→ **Directions for this task**: The expected result is the material below, reproduced exactly from its first line through the line containing "Cyclopentanone CAS No. 120-92-3 (87, 781)".

[[ Records for the exercise, beginning ]]

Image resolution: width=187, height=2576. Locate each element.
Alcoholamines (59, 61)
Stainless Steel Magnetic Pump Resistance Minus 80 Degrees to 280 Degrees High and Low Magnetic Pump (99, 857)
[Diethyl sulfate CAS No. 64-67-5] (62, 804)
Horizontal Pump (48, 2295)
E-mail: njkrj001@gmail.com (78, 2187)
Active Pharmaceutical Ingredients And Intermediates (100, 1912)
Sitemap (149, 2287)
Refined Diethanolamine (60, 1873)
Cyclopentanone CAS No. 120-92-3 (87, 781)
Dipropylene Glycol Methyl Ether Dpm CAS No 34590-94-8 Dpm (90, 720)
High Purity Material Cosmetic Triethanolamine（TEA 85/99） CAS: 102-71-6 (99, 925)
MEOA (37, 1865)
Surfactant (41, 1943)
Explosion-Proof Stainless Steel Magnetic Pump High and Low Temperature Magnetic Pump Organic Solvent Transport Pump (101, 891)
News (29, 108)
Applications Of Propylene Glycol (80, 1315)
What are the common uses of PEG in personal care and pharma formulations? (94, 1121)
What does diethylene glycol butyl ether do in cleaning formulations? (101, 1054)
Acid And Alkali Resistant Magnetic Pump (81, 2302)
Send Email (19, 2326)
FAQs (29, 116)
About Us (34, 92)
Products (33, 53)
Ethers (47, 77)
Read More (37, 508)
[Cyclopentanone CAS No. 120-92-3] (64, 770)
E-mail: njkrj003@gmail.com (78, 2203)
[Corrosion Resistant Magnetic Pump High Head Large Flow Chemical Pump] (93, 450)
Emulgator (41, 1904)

[[ Records for the exercise, end ]]

→ **Answer below**:
Image resolution: width=187, height=2576. Locate each element.
Alcoholamines (59, 61)
Stainless Steel Magnetic Pump Resistance Minus 80 Degrees to 280 Degrees High and Low Magnetic Pump (99, 857)
[Diethyl sulfate CAS No. 64-67-5] (62, 804)
Horizontal Pump (48, 2295)
E-mail: njkrj001@gmail.com (78, 2187)
Active Pharmaceutical Ingredients And Intermediates (100, 1912)
Sitemap (149, 2287)
Refined Diethanolamine (60, 1873)
Cyclopentanone CAS No. 120-92-3 (87, 781)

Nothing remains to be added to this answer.